On the bright side, Bush said the banking system is "basically is sound" and the administration has taken steps to help stabilize housing and financial markets and increase confidence in mortgage giants Fannie Mae and Freddie Mac.

He urged Congress to quickly pass legislation to prop up both institutions.
The president tried to reassure people who are alarmed by pictures of anxious depositors lined up outside troubled banks.

"Take a deep breath," he said, because deposits are insured by the government up to $100,000.
As of Tuesday, Bush had 189 days before he walks out of the Oval Office for the last time.

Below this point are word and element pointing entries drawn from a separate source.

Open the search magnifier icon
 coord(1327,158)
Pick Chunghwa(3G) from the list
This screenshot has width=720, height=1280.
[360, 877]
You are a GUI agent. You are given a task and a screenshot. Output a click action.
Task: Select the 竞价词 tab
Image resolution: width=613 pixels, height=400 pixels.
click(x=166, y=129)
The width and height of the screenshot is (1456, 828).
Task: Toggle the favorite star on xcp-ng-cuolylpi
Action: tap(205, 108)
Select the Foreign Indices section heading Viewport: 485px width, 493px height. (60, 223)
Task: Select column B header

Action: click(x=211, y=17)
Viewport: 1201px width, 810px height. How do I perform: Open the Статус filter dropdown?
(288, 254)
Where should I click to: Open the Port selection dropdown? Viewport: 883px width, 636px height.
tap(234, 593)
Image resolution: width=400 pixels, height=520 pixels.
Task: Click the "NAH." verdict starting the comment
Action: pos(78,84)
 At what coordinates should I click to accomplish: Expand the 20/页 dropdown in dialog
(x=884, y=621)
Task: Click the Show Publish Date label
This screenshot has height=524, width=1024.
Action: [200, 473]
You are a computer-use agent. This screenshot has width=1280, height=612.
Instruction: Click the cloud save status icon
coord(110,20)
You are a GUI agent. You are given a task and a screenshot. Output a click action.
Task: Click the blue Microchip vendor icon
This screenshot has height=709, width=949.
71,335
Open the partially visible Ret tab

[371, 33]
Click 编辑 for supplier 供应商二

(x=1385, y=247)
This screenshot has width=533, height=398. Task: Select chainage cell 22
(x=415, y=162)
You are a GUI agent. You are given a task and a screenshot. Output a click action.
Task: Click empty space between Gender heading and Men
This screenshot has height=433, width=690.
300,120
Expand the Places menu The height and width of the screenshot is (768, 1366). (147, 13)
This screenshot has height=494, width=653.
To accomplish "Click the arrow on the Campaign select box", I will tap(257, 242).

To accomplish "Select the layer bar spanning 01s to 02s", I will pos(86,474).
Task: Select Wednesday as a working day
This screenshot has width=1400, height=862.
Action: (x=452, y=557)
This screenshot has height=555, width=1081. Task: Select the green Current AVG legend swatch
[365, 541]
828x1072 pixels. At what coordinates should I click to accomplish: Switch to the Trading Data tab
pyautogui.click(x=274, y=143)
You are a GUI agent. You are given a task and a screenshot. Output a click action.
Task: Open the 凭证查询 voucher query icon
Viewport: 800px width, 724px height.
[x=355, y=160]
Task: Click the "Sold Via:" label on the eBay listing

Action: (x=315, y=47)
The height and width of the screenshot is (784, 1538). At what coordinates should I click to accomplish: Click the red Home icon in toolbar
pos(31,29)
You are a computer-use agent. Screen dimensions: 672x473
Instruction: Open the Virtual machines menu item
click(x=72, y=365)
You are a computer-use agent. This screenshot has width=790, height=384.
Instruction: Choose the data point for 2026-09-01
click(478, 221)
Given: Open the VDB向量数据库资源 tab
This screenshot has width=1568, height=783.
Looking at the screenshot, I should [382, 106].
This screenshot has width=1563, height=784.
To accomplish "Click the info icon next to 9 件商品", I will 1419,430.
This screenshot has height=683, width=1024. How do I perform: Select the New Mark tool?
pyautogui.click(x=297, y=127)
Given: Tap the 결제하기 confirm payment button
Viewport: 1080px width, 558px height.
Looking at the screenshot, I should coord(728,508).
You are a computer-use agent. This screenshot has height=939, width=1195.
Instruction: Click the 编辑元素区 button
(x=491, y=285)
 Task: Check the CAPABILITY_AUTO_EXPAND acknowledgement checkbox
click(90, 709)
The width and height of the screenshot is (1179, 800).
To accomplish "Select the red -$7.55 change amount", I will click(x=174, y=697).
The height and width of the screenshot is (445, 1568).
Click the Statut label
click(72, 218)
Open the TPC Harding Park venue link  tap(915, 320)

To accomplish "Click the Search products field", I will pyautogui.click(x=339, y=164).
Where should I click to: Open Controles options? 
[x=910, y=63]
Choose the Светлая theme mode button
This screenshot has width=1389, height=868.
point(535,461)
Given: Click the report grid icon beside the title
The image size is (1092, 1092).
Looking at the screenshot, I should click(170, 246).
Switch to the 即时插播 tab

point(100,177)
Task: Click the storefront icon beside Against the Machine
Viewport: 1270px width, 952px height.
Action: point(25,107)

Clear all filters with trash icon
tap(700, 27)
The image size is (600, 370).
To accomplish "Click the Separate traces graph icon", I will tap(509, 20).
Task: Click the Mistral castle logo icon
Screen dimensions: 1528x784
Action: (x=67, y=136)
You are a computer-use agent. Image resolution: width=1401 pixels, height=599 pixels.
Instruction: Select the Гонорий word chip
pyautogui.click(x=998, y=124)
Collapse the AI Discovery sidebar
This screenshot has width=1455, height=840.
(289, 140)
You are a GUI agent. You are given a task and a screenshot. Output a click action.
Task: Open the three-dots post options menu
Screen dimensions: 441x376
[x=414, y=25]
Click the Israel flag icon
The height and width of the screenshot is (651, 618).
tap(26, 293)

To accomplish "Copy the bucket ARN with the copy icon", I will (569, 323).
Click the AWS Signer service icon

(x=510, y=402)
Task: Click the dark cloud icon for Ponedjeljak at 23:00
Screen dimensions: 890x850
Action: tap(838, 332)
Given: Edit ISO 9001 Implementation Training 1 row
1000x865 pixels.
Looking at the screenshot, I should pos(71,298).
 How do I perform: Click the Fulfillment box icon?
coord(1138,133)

His term is ending with Americans on edge, the mood of the country sour.

Just 16 per cent said the U.S. is moving in the right direction in an Associated Press-Ipsos poll released Tuesday.

That's the lowest reading of public sentiment since the poll started in December 2003. Bush's approval was at 28 per cent, which ties the all-time low he hit in AP-Ipsos polling in April.
When a reporter reminded him of an embarrassing moment in February, when he said he hadn't heard forecasts of $4-a-gallon gasoline, Bush interrupted to say: "Aware of it now."

He called on Congress to follow his example and lift a ban on offshore drilling to help increase domestic oil production.

"I readily concede ... it's not going to produce a barrel of oil tomorrow, but it is going to change the psychology that demand will constantly outstrip supply," the president said.

Sensitive to his portrayal as a lame duck, Bush said: "People say, 'Aw, man, you're running out of time, nothing is going to happen.' I'll remind people what did happen."

He pointed to recent congressional approval of a bill to broaden the government's eavesdropping power and a war-funding bill that increases college aid for military service members and veterans who served after Sept. 11, 2001.

He said Congress should pass legislation dealing with housing, energy and trade.
It was Bush's first White House news conference since April 29, and it was announced about 90 minutes before it began.

The timing clashed with a major speech on Iraq by Democratic presidential candidate Barack Obama, who delayed his remarks a half hour for Bush's news conference.

Obama said overall U.S. interests have been hurt rather than helped by Bush's decision to increase troop strength in Iraq 18 months ago, and he vowed to stick to his plan to withdraw combat troops within 16 months of becoming president.

The global stage offers little relief for Bush.

He said he was "displeased" that China and Russia blocked new UN sanctions against the government of President Robert Mugabe of Zimbabwe, who was has retained power in an election the U.S. and many other countries call a sham.

Bush said the growing strength of extremists flowing from Pakistan into Afghanistan and the deteriorating security situation was troubling.

"Obviously it's still a tough fight there," said Bush, who will meet at the White House this month with Pakistan's prime minister, Yousuf Raza Gilani.

Bush said both Iraq and Afghanistan are important fronts in the war on terror.

"The question really facing the country is, will we have the patience and the determination to succeed in these very difficult theatres."

He ended the news conference with a wave and a smile.

"OK, I've enjoyed it. Thank you very much for your time. Appreciate it."